Ancak bugünün iş dünyasında kişilerin yaptıkları işlerle, kendilerine sunulan imkanlar ve yapmak istedikleri işler arasındaki farklılıklar birbirinden gittikçe uzaklaşmakta, çalışanlar gönülsüzce işlerine gidip gelmekteler. Aslında bir kişi işi sevmiyor diye, aynı işi kimse sevemez demek her halde pek doğru olmaz. Aynı işi bir başka kişi büyük bir şevkle yapabilir. Yani işin beğenileni ve beğenilmeyeni ile işi seven ve sevmeyen kavramları kişilere, zamana ve içinde bulunulan durumlara bağlı olarak değişecektir. Son yapılan anketlerde şu an çalışmakta olduğu işinden memnun olanların oranının %20’lerde olduğu, koşulları daha iyi bir iş olduğunda ise her beş kişiden dördünün işini hemen değiştirmeyi düşündüğü ortaya çıkmış. Ocak 2015 verilerine göre ülkemizde üç milyon civarında işsiz olup, 15-24 yaş grubu diye belirlenen genç nüfustaki işsizlik oranımız ise %19,5 olarak tespit edilmiş. Bu sonuçlara göre her beş kişiden biri henüz çalışmıyor ve işe girmiş olanlarında maalesef pek seçici davranmamış olduğu anlaşılıyor.

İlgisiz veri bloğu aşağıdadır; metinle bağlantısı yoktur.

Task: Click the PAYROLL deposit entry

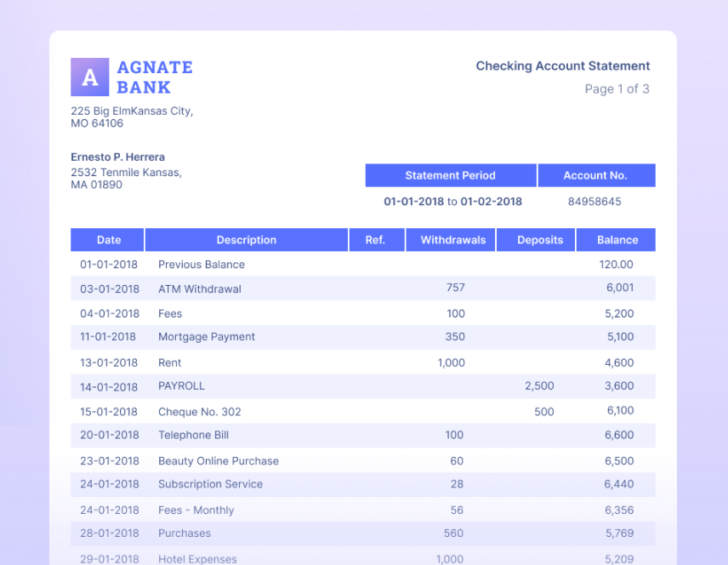Action: pos(181,386)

İşe girerken yaşadığı çevreye olan uzaklığı, alacağı ücreti ile tahsili ve eğitiminin altındaki veya dışındaki bir durumu kabul ederek işe başlayan kişiler yakın çevresine karşı mahcubiyet içinde olduklarını düşünerek ilk fırsatta yeni iş imkanlarıyla ilgilenmeye başlıyorlar. Bunun dışında işin ağır, sıkıcı, yorucu, monoton olması, kişisel gelişim ve ilerleme şansının olmaması da kişinin gözünü dışarıya çevirmesine neden olmaktadır.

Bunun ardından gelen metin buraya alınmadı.